Matthew McConaughey (born November 4, 1969, Uvalde, Texas, U.S.) is an American actor whose virile good looks and Southern charm established him as a romantic leading man, a status that belied an equal ability to evince flawed, unpleasant characters.
McConaughey, the youngest of three sons born to an oil pipeline supplier and a teacher, was raised in Longview, Texas. He enrolled at the University of Texas at Austin, originally intending to study law. He ultimately switched to film production and graduated with a bachelor’s degree in 1993. By that point he had already begun appearing in commercials and had been cast as a lothario with an existentialist streak in director Richard Linklater’s high-school comedy Dazed and Confused (1993). The role, initially consisting of only a few lines, was expanded to give McConaughey’s likeable layabout more screen time. On the strength of that performance, he accrued supporting roles in such films as Angels in the Outfield (1994), Boys on the Side (1995), and Lone Star (1996).
McConaughey assumed the lead role of a lawyer defending a black man (played by Samuel L. Jackson) accused of murdering two white men who had raped his daughter in A Time to Kill (1996), based on John Grisham’s novel of the same name. He jousted romantically and philosophically with Jodie Foster in Contact (1997), based on Carl Sagan’s novel about communication with aliens, and he heisted banks as one of the titular brothers in Linklater’s The Newton Boys (1998). His performance in EDtv (1999), a comedy about a man who becomes an early reality television star, was eclipsed by Jim Carrey’s in the similar The Truman Show, released the year before. A turn as a headstrong lieutenant in the World War II submarine thriller U-571 (2000) was similarly ignored. However, McConaughey’s arrest on charges of marijuana possession and violation of a noise ordinance in Austin in 1999 enshrined him in the pop culture legendarium as the archetypal jovial stoner. The actor was found by police playing bongo drums in the nude in celebration of a football victory.
McConaughey nonetheless appeared as a string of relatively clean-cut heartthrobs in romantic comedies that included The Wedding Planner (2001), How to Lose a Guy in 10 Days (2003), Failure to Launch (2006), Fool’s Gold (2008), and Ghosts of Girlfriends Past (2009). Starring opposite leading ladies that included Jennifer Lopez, Kate Hudson, and Sarah Jessica Parker, McConaughey proved to be a reliable box-office draw and attracted as much attention for his toned physique and rakish smile as for his acting skills. Other films during that period included the adventure romp Sahara (2005), the football drama We Are Marshall (2006), and the Hollywood satire Tropic Thunder (2008).
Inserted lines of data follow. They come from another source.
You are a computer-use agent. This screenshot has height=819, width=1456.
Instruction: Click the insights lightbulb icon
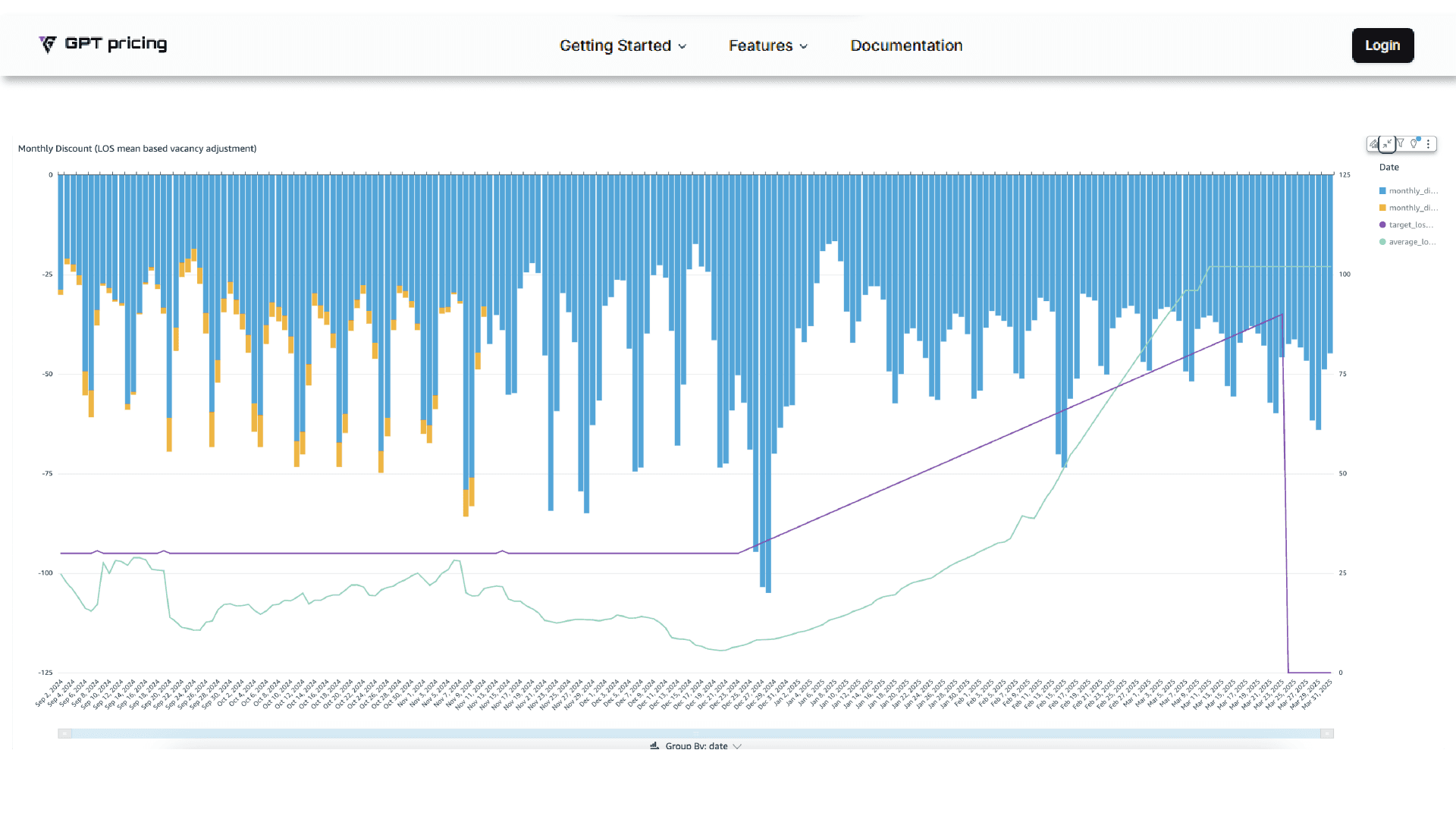(1414, 143)
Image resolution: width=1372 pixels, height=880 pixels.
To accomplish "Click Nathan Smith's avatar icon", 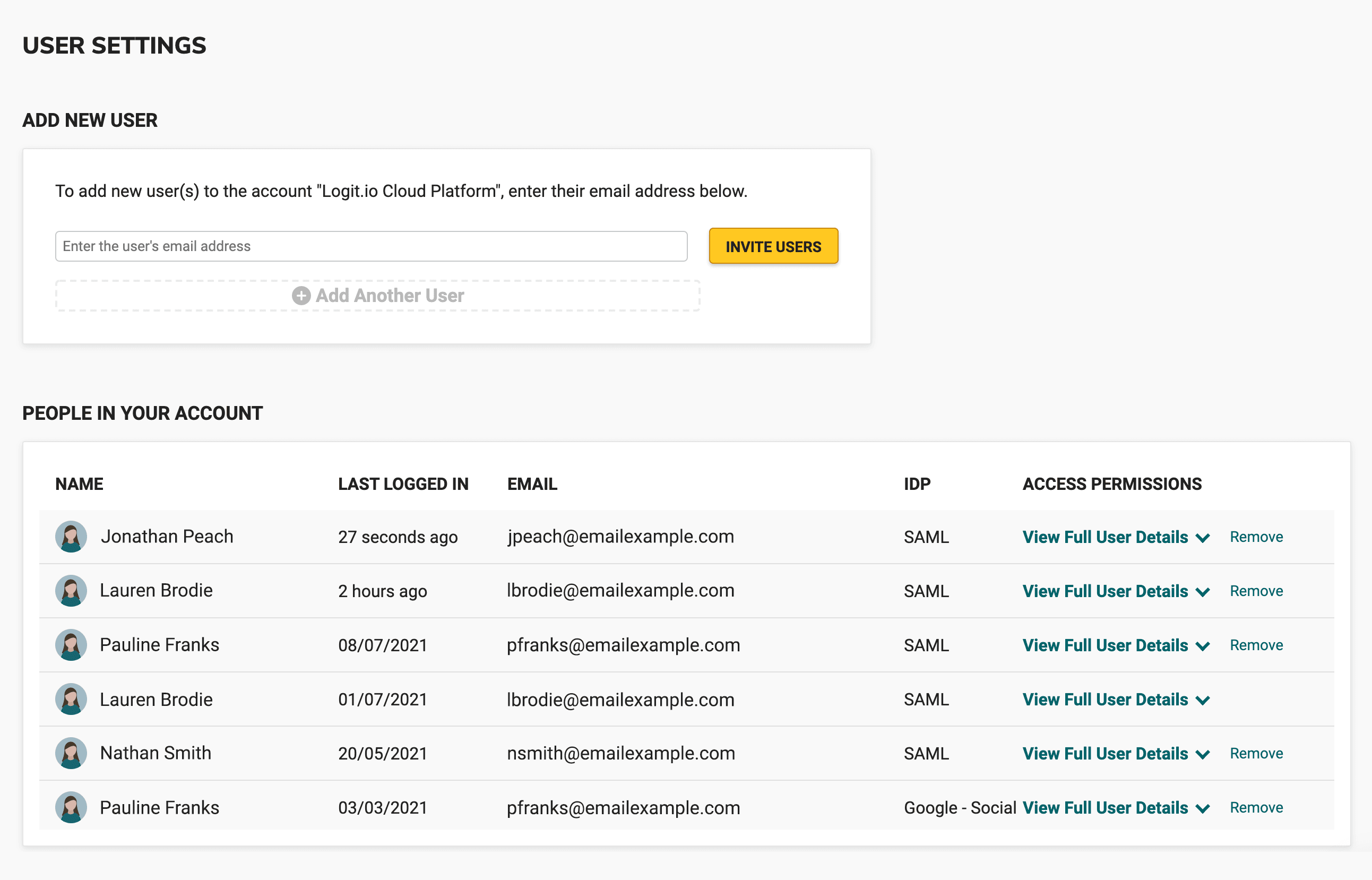I will tap(71, 753).
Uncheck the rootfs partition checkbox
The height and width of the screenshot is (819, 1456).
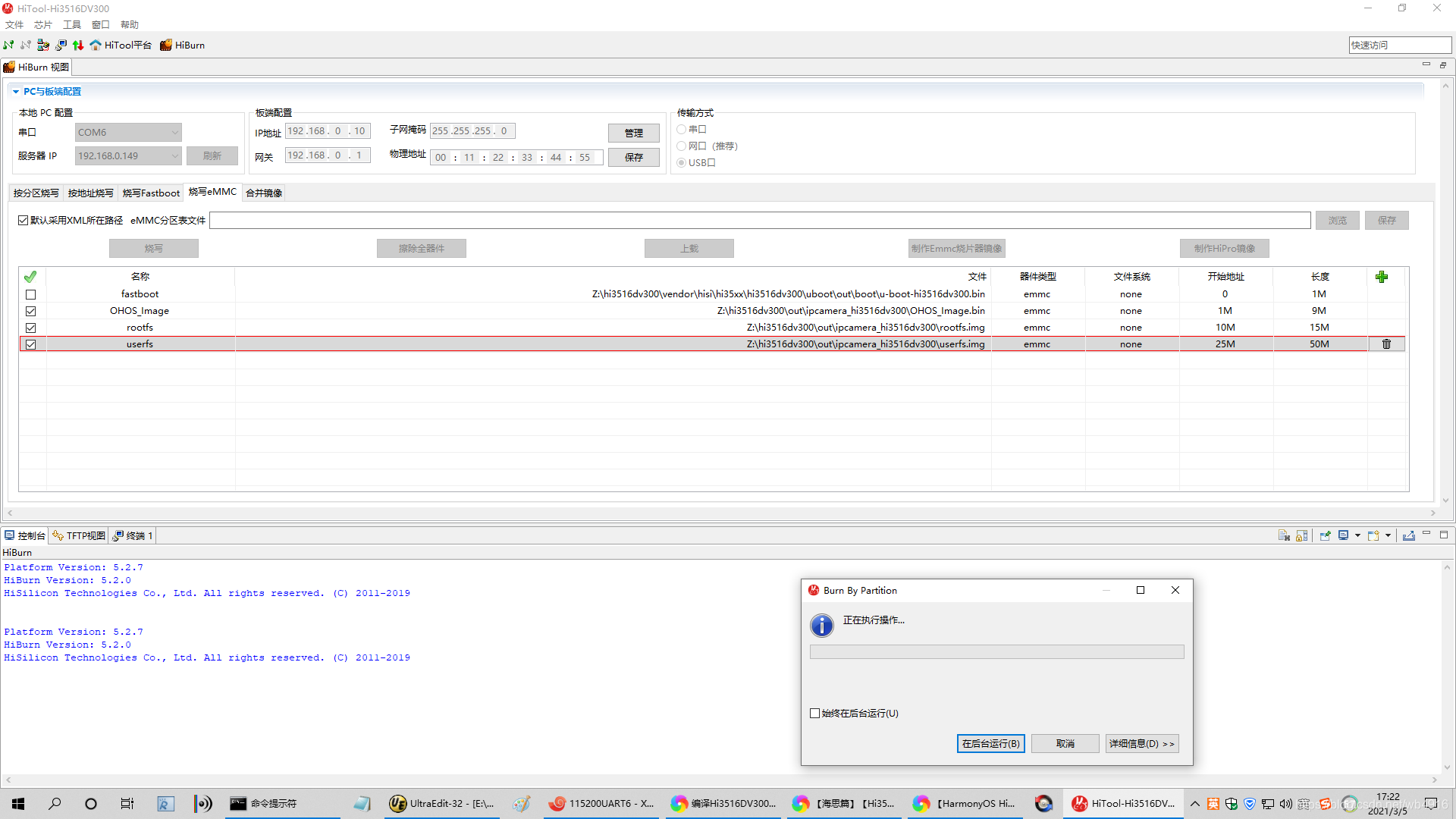pos(31,328)
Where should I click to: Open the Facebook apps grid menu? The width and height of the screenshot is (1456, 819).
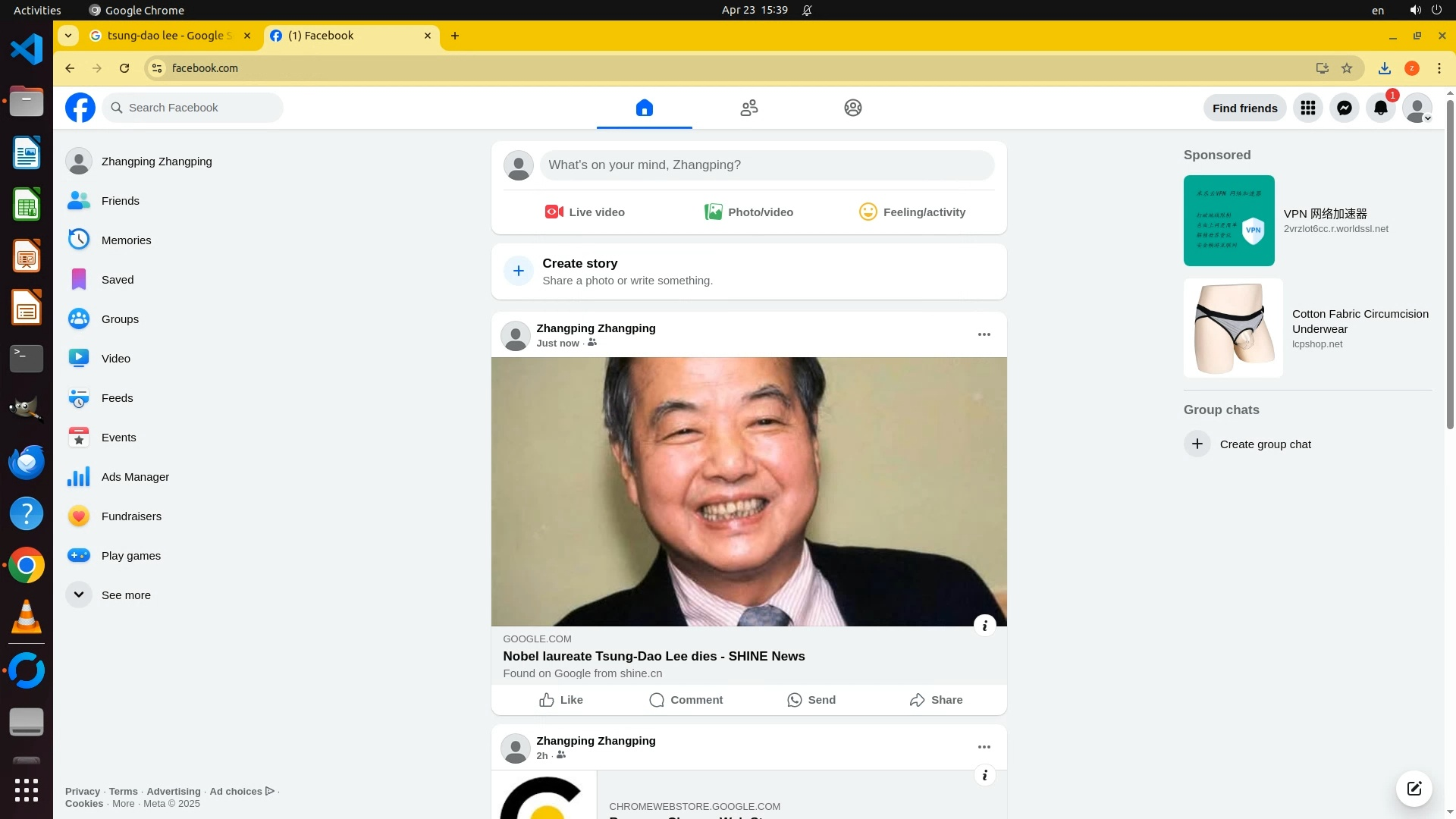(1307, 108)
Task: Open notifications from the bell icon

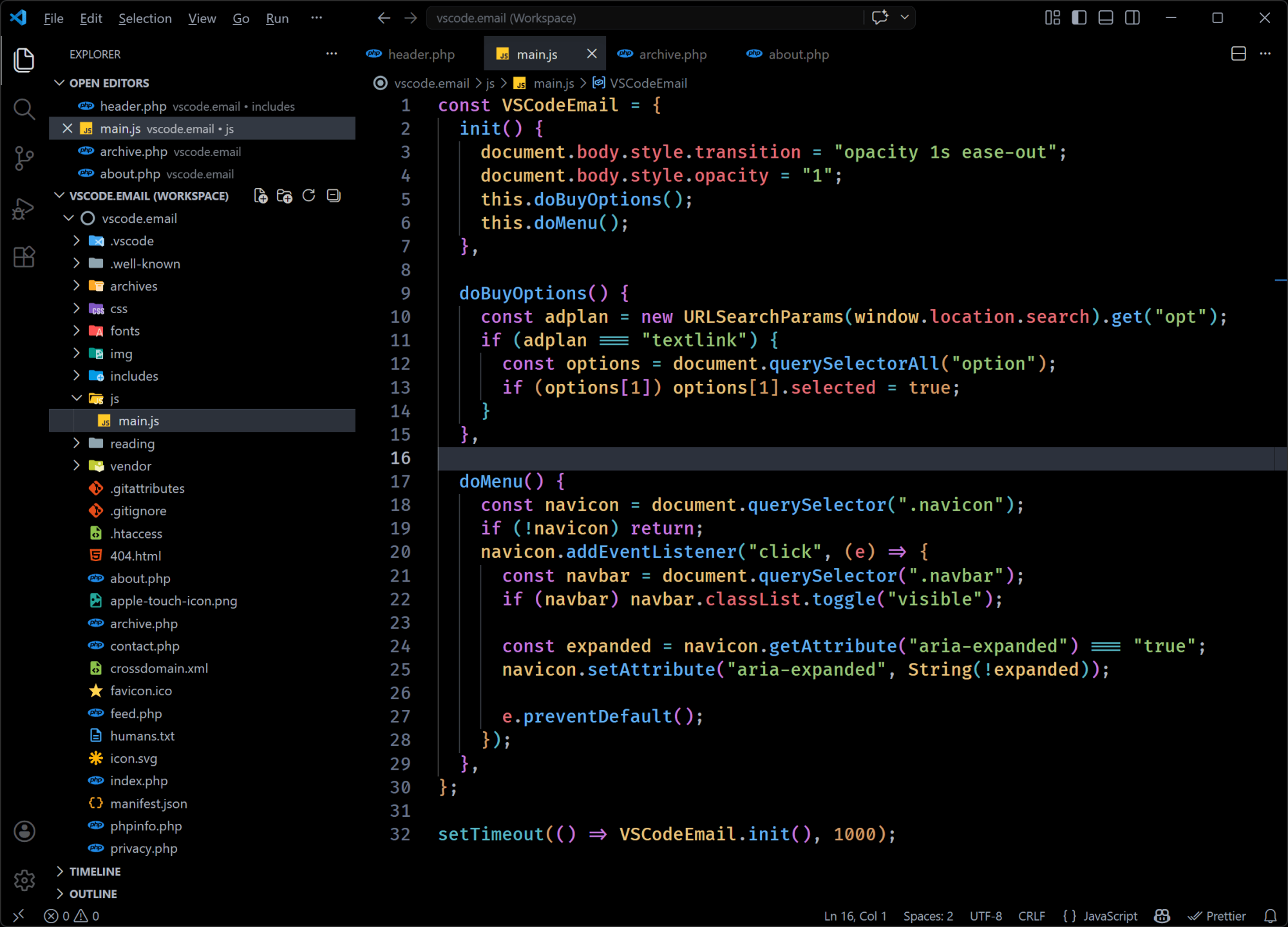Action: [x=1270, y=915]
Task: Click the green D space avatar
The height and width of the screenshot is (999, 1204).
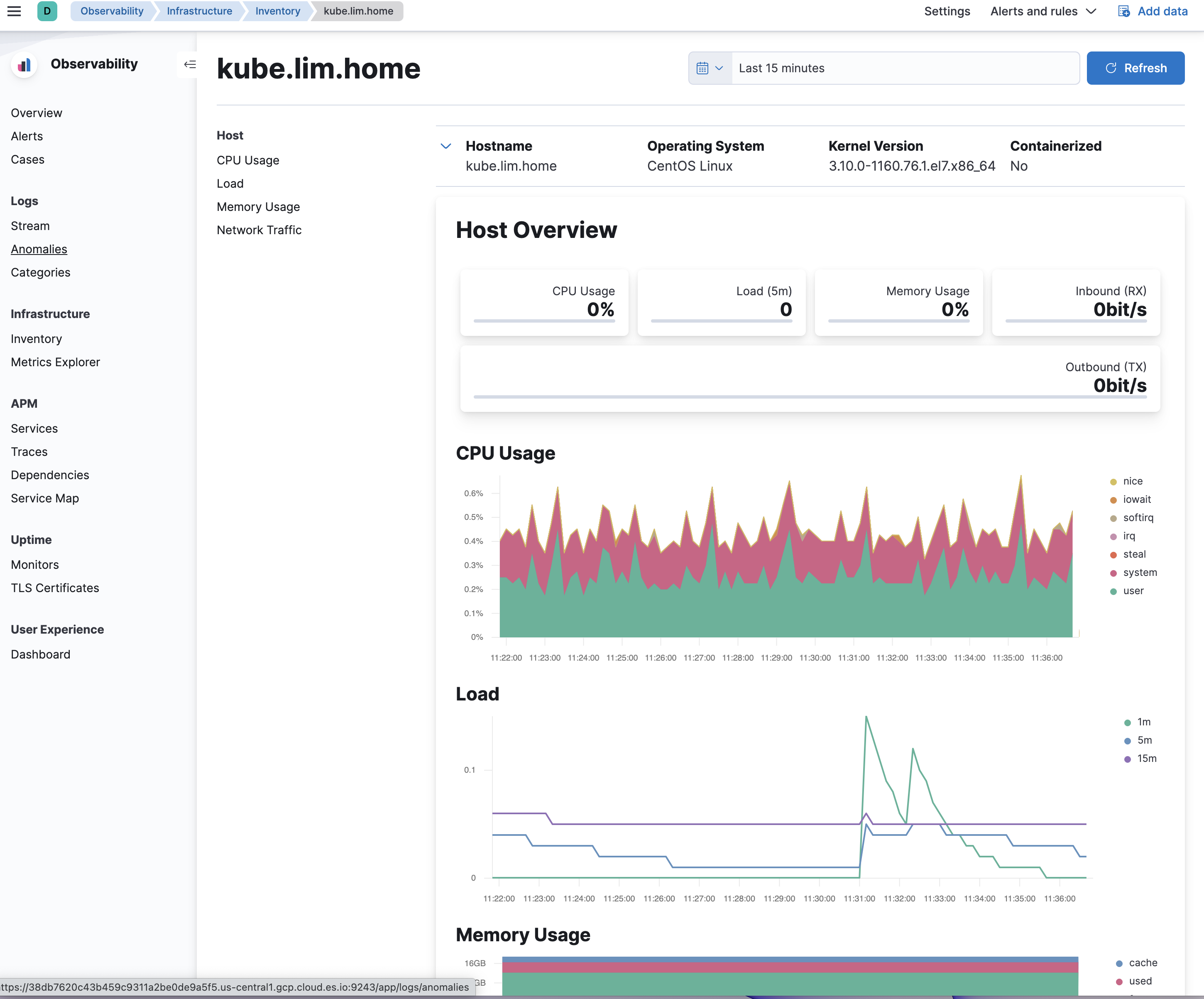Action: [47, 11]
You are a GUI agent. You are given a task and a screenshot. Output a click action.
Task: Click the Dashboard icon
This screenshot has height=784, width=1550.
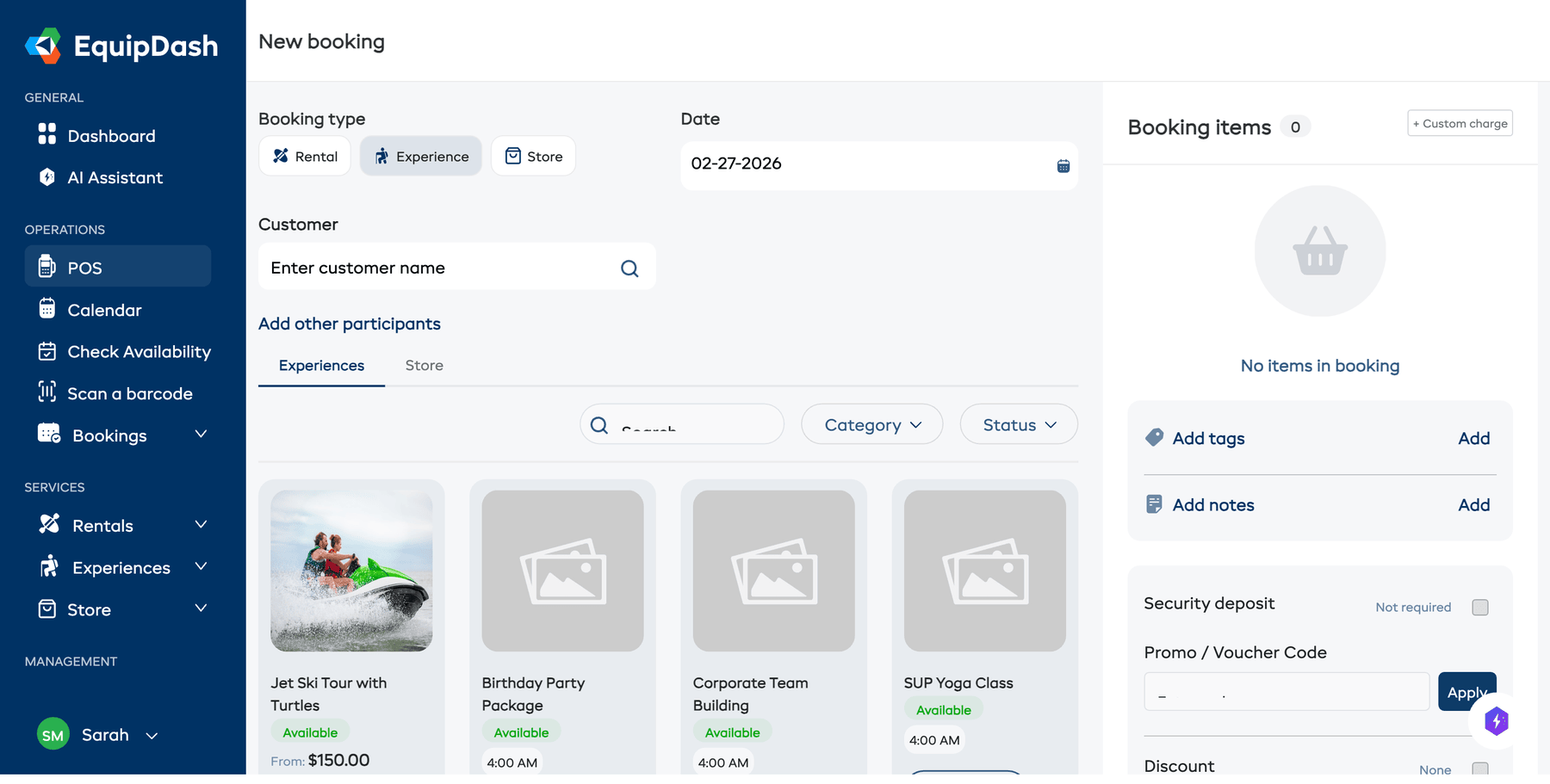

McConaughey returned to more-substantial fare with The Lincoln Lawyer (2011), a legal drama in which he was featured as a lawyer who does business out of the backseat of a car. He then chewed up the screen as a viperous hit man in Killer Joe (2011), based on the stage play by Tracy Letts. McConaughey next played a closeted reporter in the salaciously comic Southern noir The Paperboy (2012), a crudely avuncular murderer in the coming-of-age tale Mud (2012), and a male strip-club owner in Steven Soderbergh’s acclaimed drama Magic Mike (2012).
In Dallas Buyers Club (2013) he portrayed Ron Woodroof, a man who starts a business smuggling HIV/AIDS medications into the United States after he finds that he has contracted the disease and is unable to legally obtain lifesaving treatment. The role, for which McConaughey lost some 40 pounds, earned him a number of accolades, including an Academy Award for best actor. He later starred in Interstellar (2014) as the pilot of a spaceship seeking another habitable planet, in Free State of Jones (2016) as a Confederate soldier who incites a rebellion in favour of Unionist principles, and in Gold (2016) as a brackish prospector who strikes it rich in the jungle in Indonesia. McConaughey also supplied the voice of a samurai beetle in Kubo and the Two Strings (2016) and a koala in Sing (2016) and Sing 2 (2021).
McConaughey then appeared as a villainous sorcerer in The Dark Tower (2017), an adaptation of a popular book series by Stephen King, and as the father of a teenage FBI informant and drug trafficker in White Boy Rick (2018). McConaughey’s credits from 2019 included Serenity, a thriller in which his character is solicited by his ex-wife (Anne Hathaway) to commit murder; The Beach Bum, in which he played a pot-smoking poet; and The Gentlemen, a crime dramedy about a drug kingpin trying to sell his marijuana empire.
McConaughey’s television work included a turn (2014) as a nihilistic police officer investigating an occult murder in the HBO television drama True Detective.
In 2020 McConaughey published the memoir Greenlights, which included various life lessons.